### HOW TO COMPLETE THIS TASK
Copy out all of the data below with no alterations.

======== PROVIDED DATA ========

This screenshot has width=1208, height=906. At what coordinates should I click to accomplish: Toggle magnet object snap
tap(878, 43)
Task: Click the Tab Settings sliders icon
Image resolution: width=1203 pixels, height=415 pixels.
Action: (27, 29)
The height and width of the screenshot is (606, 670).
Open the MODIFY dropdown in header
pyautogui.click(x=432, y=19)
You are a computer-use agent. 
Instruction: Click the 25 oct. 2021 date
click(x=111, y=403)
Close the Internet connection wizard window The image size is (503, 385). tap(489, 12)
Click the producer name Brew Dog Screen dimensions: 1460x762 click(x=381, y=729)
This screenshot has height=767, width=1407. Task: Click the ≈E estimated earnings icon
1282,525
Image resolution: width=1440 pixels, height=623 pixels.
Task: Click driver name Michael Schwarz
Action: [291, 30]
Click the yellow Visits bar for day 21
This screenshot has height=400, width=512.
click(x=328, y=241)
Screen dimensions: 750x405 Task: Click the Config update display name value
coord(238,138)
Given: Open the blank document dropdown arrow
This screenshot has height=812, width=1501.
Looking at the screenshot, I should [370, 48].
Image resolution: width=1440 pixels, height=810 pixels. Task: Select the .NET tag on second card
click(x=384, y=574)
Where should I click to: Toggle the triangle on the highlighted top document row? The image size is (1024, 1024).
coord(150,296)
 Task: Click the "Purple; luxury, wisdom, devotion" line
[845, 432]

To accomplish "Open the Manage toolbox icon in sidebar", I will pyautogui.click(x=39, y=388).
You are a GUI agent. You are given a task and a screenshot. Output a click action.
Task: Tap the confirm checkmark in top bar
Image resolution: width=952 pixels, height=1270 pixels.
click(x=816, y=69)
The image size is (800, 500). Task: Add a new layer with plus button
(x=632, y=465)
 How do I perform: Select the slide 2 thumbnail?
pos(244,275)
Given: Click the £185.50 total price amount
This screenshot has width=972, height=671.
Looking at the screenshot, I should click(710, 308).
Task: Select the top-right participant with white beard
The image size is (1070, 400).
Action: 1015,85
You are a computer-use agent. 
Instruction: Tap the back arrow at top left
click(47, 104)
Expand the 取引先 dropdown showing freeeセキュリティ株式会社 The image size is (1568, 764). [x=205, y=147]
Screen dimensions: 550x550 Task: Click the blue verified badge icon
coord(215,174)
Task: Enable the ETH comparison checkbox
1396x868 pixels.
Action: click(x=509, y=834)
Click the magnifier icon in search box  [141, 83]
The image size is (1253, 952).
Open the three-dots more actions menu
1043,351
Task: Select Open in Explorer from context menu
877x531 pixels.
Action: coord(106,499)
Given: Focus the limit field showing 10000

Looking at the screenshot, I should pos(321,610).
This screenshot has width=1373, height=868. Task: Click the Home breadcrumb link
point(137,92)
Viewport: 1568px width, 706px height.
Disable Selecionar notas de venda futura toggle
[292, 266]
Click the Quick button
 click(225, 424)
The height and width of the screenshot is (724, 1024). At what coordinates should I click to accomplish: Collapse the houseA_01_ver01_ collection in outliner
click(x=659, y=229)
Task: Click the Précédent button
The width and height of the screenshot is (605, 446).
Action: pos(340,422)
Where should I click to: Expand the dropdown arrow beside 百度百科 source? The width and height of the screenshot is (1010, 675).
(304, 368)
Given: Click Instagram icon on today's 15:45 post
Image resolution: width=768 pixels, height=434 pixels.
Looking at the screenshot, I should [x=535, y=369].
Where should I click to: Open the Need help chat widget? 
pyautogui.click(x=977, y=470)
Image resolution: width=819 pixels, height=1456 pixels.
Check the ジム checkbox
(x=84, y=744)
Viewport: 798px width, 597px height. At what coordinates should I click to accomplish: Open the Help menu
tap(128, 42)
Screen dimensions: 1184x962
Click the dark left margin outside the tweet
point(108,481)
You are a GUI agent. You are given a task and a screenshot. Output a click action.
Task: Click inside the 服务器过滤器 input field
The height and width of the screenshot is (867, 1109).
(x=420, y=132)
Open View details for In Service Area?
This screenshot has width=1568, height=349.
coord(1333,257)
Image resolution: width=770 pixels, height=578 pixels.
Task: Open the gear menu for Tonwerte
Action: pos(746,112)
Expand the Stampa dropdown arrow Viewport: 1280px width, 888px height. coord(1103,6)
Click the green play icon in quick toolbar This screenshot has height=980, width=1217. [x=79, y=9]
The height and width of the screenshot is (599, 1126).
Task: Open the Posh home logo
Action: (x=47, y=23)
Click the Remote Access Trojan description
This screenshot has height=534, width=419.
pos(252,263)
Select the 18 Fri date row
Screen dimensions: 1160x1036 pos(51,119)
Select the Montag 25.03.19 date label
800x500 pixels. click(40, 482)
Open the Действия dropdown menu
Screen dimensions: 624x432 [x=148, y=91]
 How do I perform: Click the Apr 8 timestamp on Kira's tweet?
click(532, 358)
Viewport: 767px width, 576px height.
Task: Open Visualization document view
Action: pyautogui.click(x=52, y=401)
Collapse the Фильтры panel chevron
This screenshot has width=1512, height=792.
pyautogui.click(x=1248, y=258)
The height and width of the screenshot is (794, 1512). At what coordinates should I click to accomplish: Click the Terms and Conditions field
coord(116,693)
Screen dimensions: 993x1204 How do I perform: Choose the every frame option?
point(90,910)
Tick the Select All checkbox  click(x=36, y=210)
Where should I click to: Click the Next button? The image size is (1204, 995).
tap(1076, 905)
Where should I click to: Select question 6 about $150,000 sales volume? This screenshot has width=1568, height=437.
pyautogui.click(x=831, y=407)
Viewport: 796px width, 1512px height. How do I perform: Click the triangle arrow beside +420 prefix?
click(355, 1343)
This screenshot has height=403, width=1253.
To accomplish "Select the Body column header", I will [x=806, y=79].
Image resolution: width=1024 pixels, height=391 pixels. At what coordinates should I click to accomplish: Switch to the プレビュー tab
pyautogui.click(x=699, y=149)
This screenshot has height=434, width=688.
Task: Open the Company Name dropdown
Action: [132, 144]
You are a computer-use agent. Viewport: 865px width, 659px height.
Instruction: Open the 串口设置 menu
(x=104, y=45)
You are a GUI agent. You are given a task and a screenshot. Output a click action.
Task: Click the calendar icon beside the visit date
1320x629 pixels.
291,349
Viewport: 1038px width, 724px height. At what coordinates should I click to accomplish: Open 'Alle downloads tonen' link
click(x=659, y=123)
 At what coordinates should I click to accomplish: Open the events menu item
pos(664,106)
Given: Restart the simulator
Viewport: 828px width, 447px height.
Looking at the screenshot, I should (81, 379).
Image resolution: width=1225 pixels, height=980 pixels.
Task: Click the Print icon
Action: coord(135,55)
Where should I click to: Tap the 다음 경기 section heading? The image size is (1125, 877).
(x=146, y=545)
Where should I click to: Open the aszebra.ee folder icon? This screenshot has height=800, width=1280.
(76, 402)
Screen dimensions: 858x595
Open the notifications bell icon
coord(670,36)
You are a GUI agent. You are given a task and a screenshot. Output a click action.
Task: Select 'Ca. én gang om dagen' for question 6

========

### FINAL ANSWER
This screenshot has width=1208, height=906. At what coordinates should I click to accomplish: Toggle magnet object snap
tap(878, 43)
Task: Click the Tab Settings sliders icon
Image resolution: width=1203 pixels, height=415 pixels.
Action: (27, 29)
The height and width of the screenshot is (606, 670).
Open the MODIFY dropdown in header
pyautogui.click(x=432, y=19)
You are a computer-use agent. 
Instruction: Click the 25 oct. 2021 date
click(x=111, y=403)
Close the Internet connection wizard window The image size is (503, 385). tap(489, 12)
Click the producer name Brew Dog Screen dimensions: 1460x762 click(x=381, y=729)
This screenshot has height=767, width=1407. Task: Click the ≈E estimated earnings icon
1282,525
Image resolution: width=1440 pixels, height=623 pixels.
Task: Click driver name Michael Schwarz
Action: [291, 30]
Click the yellow Visits bar for day 21
This screenshot has height=400, width=512.
click(x=328, y=241)
Screen dimensions: 750x405 Task: Click the Config update display name value
coord(238,138)
Given: Open the blank document dropdown arrow
This screenshot has height=812, width=1501.
Looking at the screenshot, I should [370, 48].
Image resolution: width=1440 pixels, height=810 pixels. Task: Select the .NET tag on second card
click(x=384, y=574)
Where should I click to: Toggle the triangle on the highlighted top document row? The image size is (1024, 1024).
coord(150,296)
 Task: Click the "Purple; luxury, wisdom, devotion" line
[845, 432]

To accomplish "Open the Manage toolbox icon in sidebar", I will pyautogui.click(x=39, y=388).
You are a GUI agent. You are given a task and a screenshot. Output a click action.
Task: Tap the confirm checkmark in top bar
Image resolution: width=952 pixels, height=1270 pixels.
click(x=816, y=69)
The image size is (800, 500). Task: Add a new layer with plus button
(x=632, y=465)
 How do I perform: Select the slide 2 thumbnail?
pos(244,275)
Given: Click the £185.50 total price amount
This screenshot has width=972, height=671.
Looking at the screenshot, I should click(710, 308).
Task: Select the top-right participant with white beard
The image size is (1070, 400).
Action: 1015,85
You are a computer-use agent. 
Instruction: Tap the back arrow at top left
click(47, 104)
Expand the 取引先 dropdown showing freeeセキュリティ株式会社 The image size is (1568, 764). [x=205, y=147]
Screen dimensions: 550x550 Task: Click the blue verified badge icon
coord(215,174)
Task: Enable the ETH comparison checkbox
1396x868 pixels.
Action: click(x=509, y=834)
Click the magnifier icon in search box  [141, 83]
The image size is (1253, 952).
Open the three-dots more actions menu
1043,351
Task: Select Open in Explorer from context menu
877x531 pixels.
Action: coord(106,499)
Given: Focus the limit field showing 10000

Looking at the screenshot, I should pos(321,610).
This screenshot has width=1373, height=868. Task: Click the Home breadcrumb link
point(137,92)
Viewport: 1568px width, 706px height.
Disable Selecionar notas de venda futura toggle
[292, 266]
Click the Quick button
 click(225, 424)
The height and width of the screenshot is (724, 1024). At what coordinates should I click to accomplish: Collapse the houseA_01_ver01_ collection in outliner
click(x=659, y=229)
Task: Click the Précédent button
The width and height of the screenshot is (605, 446).
Action: pos(340,422)
Where should I click to: Expand the dropdown arrow beside 百度百科 source? The width and height of the screenshot is (1010, 675).
(304, 368)
Given: Click Instagram icon on today's 15:45 post
Image resolution: width=768 pixels, height=434 pixels.
Looking at the screenshot, I should [x=535, y=369].
Where should I click to: Open the Need help chat widget? 
pyautogui.click(x=977, y=470)
Image resolution: width=819 pixels, height=1456 pixels.
Check the ジム checkbox
(x=84, y=744)
Viewport: 798px width, 597px height. At what coordinates should I click to accomplish: Open the Help menu
tap(128, 42)
Screen dimensions: 1184x962
Click the dark left margin outside the tweet
point(108,481)
You are a GUI agent. You are given a task and a screenshot. Output a click action.
Task: Click inside the 服务器过滤器 input field
The height and width of the screenshot is (867, 1109).
(x=420, y=132)
Open View details for In Service Area?
This screenshot has width=1568, height=349.
coord(1333,257)
Image resolution: width=770 pixels, height=578 pixels.
Task: Open the gear menu for Tonwerte
Action: pos(746,112)
Expand the Stampa dropdown arrow Viewport: 1280px width, 888px height. coord(1103,6)
Click the green play icon in quick toolbar This screenshot has height=980, width=1217. [x=79, y=9]
The height and width of the screenshot is (599, 1126).
Task: Open the Posh home logo
Action: (x=47, y=23)
Click the Remote Access Trojan description
This screenshot has height=534, width=419.
pos(252,263)
Select the 18 Fri date row
Screen dimensions: 1160x1036 pos(51,119)
Select the Montag 25.03.19 date label
800x500 pixels. click(40, 482)
Open the Действия dropdown menu
Screen dimensions: 624x432 [x=148, y=91]
 How do I perform: Click the Apr 8 timestamp on Kira's tweet?
click(532, 358)
Viewport: 767px width, 576px height.
Task: Open Visualization document view
Action: pyautogui.click(x=52, y=401)
Collapse the Фильтры panel chevron
This screenshot has width=1512, height=792.
pyautogui.click(x=1248, y=258)
The height and width of the screenshot is (794, 1512). At what coordinates should I click to accomplish: Click the Terms and Conditions field
coord(116,693)
Screen dimensions: 993x1204 How do I perform: Choose the every frame option?
point(90,910)
Tick the Select All checkbox  click(x=36, y=210)
Where should I click to: Click the Next button? The image size is (1204, 995).
tap(1076, 905)
Where should I click to: Select question 6 about $150,000 sales volume? This screenshot has width=1568, height=437.
pyautogui.click(x=831, y=407)
Viewport: 796px width, 1512px height. How do I perform: Click the triangle arrow beside +420 prefix?
click(355, 1343)
This screenshot has height=403, width=1253.
To accomplish "Select the Body column header", I will [x=806, y=79].
Image resolution: width=1024 pixels, height=391 pixels. At what coordinates should I click to accomplish: Switch to the プレビュー tab
pyautogui.click(x=699, y=149)
This screenshot has height=434, width=688.
Task: Open the Company Name dropdown
Action: [132, 144]
You are a computer-use agent. Viewport: 865px width, 659px height.
Instruction: Open the 串口设置 menu
(x=104, y=45)
You are a GUI agent. You are given a task and a screenshot. Output a click action.
Task: Click the calendar icon beside the visit date
1320x629 pixels.
291,349
Viewport: 1038px width, 724px height. At what coordinates should I click to accomplish: Open 'Alle downloads tonen' link
click(x=659, y=123)
 At what coordinates should I click to accomplish: Open the events menu item
pos(664,106)
Given: Restart the simulator
Viewport: 828px width, 447px height.
Looking at the screenshot, I should (81, 379).
Image resolution: width=1225 pixels, height=980 pixels.
Task: Click the Print icon
Action: coord(135,55)
Where should I click to: Tap the 다음 경기 section heading? The image size is (1125, 877).
(x=146, y=545)
Where should I click to: Open the aszebra.ee folder icon? This screenshot has height=800, width=1280.
(76, 402)
Screen dimensions: 858x595
Open the notifications bell icon
coord(670,36)
You are a GUI agent. You are given a task and a screenshot. Output a click action.
Task: Select 'Ca. én gang om dagen' for question 6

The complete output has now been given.